Pseudomoderne Zeiten
Unser Zeitalter nennen wir das Zeitalter der Aufklärung und Moderne, inzwischen auch das Atom- oder Computerzeitalter oder Anthropozän (Zeitalter des modernen Menschen). Wir glauben, die Primitivität des Mittelalters weit hinter uns gelassen zu haben. Trotzdem ist die Welt in vielen Bereichen noch von mittelalterlichen und sogar archaischen Traditionen und Strukturen durchdrungen.
Inhalt
Die bedeutendste aus Vorzeiten überlieferte Tradition ist die Religion. Es gibt praktisch kein Land, das nicht religiös geprägt ist, obwohl der Glaube an einen Gott in den Ländern unterschiedlich ausgeprägt ist. Religion (der Glaube, ein übernatürliches Lebewesen, das wir Gott nennen, hat das Universum erschaffen) ist eine globale Tradition und betrifft die gesamte Menschheit.

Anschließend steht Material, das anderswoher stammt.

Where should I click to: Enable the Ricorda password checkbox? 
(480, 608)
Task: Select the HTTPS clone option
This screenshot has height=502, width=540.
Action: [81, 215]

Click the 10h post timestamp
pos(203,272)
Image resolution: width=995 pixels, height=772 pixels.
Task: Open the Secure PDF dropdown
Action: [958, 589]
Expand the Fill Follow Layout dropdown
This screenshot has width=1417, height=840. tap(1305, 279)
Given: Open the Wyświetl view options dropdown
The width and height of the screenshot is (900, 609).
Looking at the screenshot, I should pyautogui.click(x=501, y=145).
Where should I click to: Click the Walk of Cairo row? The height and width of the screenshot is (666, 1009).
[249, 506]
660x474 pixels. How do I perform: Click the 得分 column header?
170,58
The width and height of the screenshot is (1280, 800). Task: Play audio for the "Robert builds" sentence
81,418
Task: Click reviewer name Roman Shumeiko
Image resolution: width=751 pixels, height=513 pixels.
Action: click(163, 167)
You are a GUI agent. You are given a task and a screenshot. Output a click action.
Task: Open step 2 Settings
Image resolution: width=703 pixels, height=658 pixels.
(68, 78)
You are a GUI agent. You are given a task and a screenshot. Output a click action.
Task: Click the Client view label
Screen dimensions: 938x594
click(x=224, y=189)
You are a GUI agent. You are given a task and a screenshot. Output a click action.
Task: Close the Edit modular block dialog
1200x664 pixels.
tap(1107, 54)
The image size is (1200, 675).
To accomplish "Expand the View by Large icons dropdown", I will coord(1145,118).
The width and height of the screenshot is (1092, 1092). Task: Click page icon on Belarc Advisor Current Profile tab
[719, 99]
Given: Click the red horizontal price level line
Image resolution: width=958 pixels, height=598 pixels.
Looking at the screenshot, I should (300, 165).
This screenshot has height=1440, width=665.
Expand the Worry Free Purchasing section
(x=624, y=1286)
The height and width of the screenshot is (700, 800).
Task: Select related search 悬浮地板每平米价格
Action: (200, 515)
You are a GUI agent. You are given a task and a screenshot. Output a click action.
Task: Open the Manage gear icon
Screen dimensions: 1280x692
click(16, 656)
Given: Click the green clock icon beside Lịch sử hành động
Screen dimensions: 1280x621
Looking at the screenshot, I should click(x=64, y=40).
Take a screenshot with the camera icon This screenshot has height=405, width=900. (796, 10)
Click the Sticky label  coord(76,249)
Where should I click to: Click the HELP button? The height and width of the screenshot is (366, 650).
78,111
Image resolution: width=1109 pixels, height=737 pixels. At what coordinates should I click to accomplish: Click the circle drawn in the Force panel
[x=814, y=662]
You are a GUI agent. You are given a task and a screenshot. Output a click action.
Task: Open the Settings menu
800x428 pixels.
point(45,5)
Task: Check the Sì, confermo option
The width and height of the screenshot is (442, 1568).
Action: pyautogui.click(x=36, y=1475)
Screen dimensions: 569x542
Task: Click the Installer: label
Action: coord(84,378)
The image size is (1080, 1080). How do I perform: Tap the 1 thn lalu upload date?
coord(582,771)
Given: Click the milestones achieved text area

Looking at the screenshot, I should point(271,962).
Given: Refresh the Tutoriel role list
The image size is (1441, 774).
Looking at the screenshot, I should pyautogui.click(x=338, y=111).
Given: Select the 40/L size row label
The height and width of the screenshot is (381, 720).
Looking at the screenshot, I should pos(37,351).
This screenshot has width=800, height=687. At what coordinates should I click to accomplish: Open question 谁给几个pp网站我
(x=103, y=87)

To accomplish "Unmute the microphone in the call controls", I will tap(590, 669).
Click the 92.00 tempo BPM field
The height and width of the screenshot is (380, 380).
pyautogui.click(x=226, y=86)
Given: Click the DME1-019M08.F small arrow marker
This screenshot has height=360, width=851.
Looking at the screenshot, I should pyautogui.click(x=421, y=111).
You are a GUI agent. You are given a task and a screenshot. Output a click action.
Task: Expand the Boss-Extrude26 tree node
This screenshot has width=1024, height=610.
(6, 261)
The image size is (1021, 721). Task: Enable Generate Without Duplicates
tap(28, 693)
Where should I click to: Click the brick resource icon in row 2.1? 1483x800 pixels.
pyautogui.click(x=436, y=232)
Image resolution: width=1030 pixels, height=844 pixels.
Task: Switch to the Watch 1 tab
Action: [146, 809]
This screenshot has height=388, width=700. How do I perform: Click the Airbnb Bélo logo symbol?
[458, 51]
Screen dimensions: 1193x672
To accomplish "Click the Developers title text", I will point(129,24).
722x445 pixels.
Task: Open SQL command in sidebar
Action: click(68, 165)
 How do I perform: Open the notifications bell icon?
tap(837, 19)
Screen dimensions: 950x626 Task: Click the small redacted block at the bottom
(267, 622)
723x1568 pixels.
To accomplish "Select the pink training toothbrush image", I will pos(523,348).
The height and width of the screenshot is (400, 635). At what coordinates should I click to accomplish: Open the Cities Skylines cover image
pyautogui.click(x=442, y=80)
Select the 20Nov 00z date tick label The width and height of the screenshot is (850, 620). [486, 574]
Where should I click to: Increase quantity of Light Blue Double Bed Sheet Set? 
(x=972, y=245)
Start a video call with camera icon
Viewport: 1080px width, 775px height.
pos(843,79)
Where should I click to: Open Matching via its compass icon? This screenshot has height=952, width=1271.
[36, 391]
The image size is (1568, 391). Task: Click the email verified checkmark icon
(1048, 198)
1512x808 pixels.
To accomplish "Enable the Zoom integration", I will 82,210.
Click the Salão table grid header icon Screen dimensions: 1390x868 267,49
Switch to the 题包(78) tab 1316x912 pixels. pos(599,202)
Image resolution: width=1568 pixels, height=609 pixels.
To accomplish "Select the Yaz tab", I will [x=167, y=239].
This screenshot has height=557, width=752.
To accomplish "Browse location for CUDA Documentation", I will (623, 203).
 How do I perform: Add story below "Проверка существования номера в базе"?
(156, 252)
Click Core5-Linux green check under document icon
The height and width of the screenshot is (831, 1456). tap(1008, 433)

Archaisches Denken in modernen Zeiten
Die Tradition der Religion transportiert ausschließlich archaisches Denken und Assoziieren – das übersehen wir. Es gibt keine Religion, die in moderner Zeit entstanden ist. Die Scientology-Organisation bezeichnet sich selbst zwar als Religion, doch das ist nur ein Trick, mit dem man in den USA leicht die Gewerbesteuer umgehen kann.
Wird doch einmal in moderner Zeit eine neue Religion gegründet, handelt es sich stets um eine Sekte, also einen Ableger einer bereits bestehenden, traditionellen Religion.
Die Entstehung des Phänomens des religiösen Glaubens wurzelt u. a. in den Ängsten unserer archaischen Vorfahren vor den Naturgewalten. Eine Ausnahme bildet lediglich der Buddhismus und verwandte Religionen. Er ist eher eine Philosophie. Allerdings wird er oft kaum anders praktiziert als der Glaube an einen Schöpfergott. Das ist sehr schade.
Die drei großen Buchreligionen sind das kumulative Ergebnis der über Jahrtausende hinweg stattgefundenen Sublimierung unserer archaischen Ängste. Diese müssen wir als moderne Menschen überwinden und zum Teil ist uns das auch gelungen. An ihren Produkten (dem Glauben an Gott & Co.) halten wir jedoch weiterhin fest, obwohl wir es längst besser wissen könnten.
Unsere archaischen Ängste haben sich inzwischen in unser Unterbewusstsein zurückgezogen (beispielsweise die Angst, im Dunkeln angesprungen zu werden), dafür wird unser Tagesbewusstsein heute mehr und mehr von modernen Existenzängsten beherrscht (Arbeitsplatzverlust und Ähnliches).
Moderne Technik und veraltete Moral
Das zeigt, wir sind nicht wirklich die modernen, aufgeklärten Menschen, für die wir uns halten. Denn solche richten ihr Leben nicht nach dem aus, was andere niedergeschrieben haben und erst recht nicht, wenn diese Texte schon Jahrtausende alt sind.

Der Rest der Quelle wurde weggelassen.